### DATA PROVIDED
— start —

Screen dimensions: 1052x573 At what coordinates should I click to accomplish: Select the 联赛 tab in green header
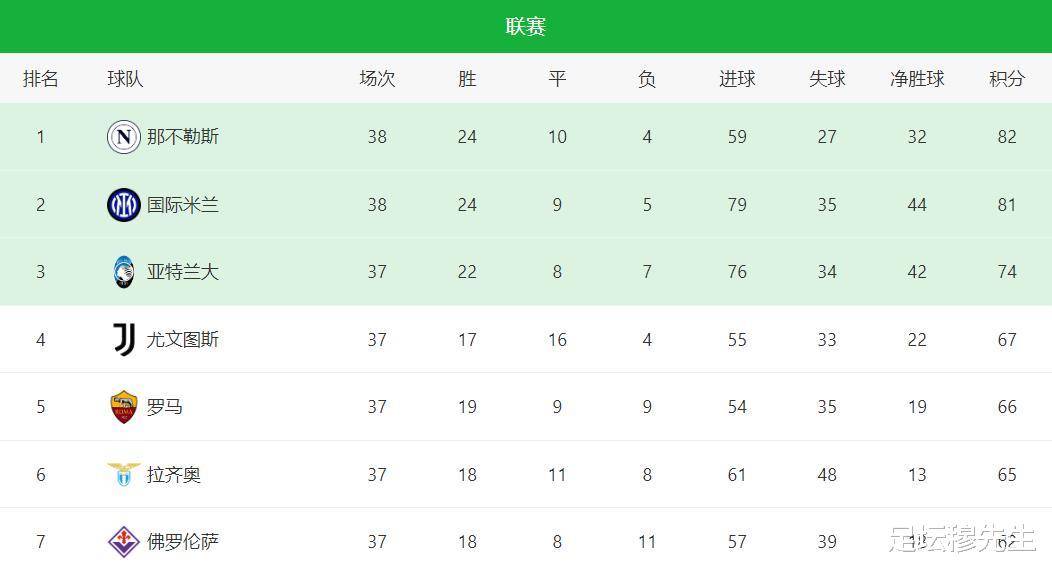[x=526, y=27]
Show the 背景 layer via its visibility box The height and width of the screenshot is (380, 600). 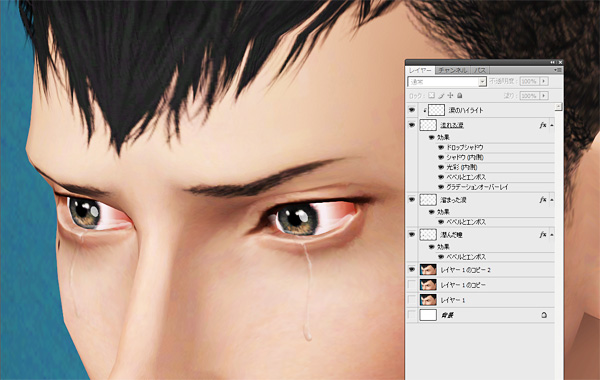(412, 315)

— end —
— start —

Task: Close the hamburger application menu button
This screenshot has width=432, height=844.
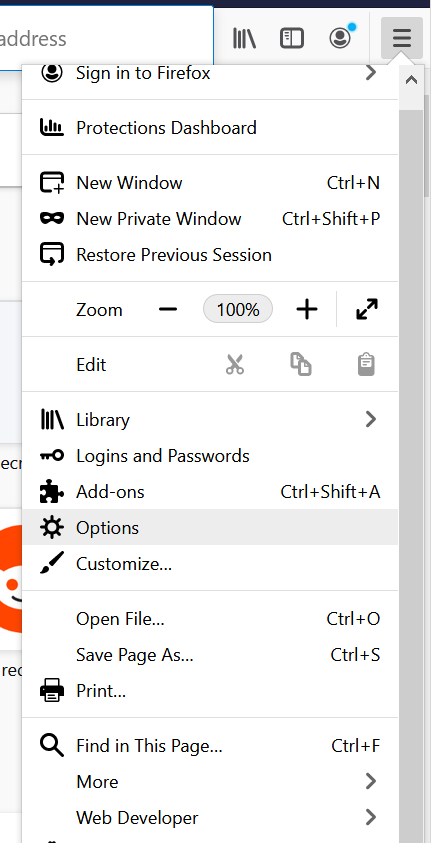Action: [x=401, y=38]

— end —
— start —

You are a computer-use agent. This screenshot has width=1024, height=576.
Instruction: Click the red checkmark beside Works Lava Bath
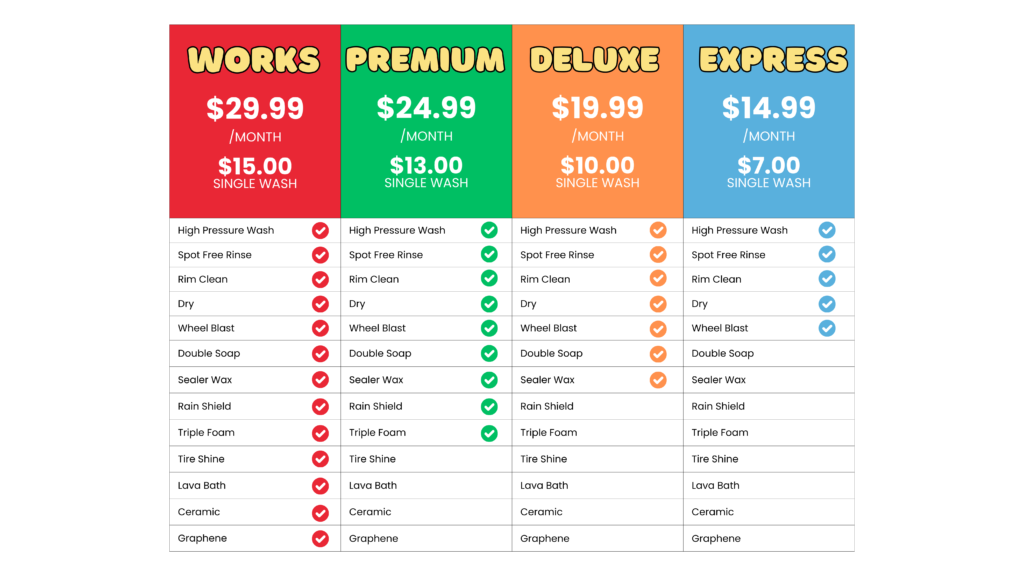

— end —

### SHORT PROBLEM
Convert the rows starting at the line that contains "Task: Close the" and ending at the line that contains "Action: [x=401, y=38]" into a two-column CSV with the headers request and answer. Each row gets one line, each field is quoted with its line breaks turned into spaces, and the pictures are left out.

### TASK SOLUTION
request,answer
"Task: Close the hamburger application menu button This screenshot has width=432, height=844.","Action: [x=401, y=38]"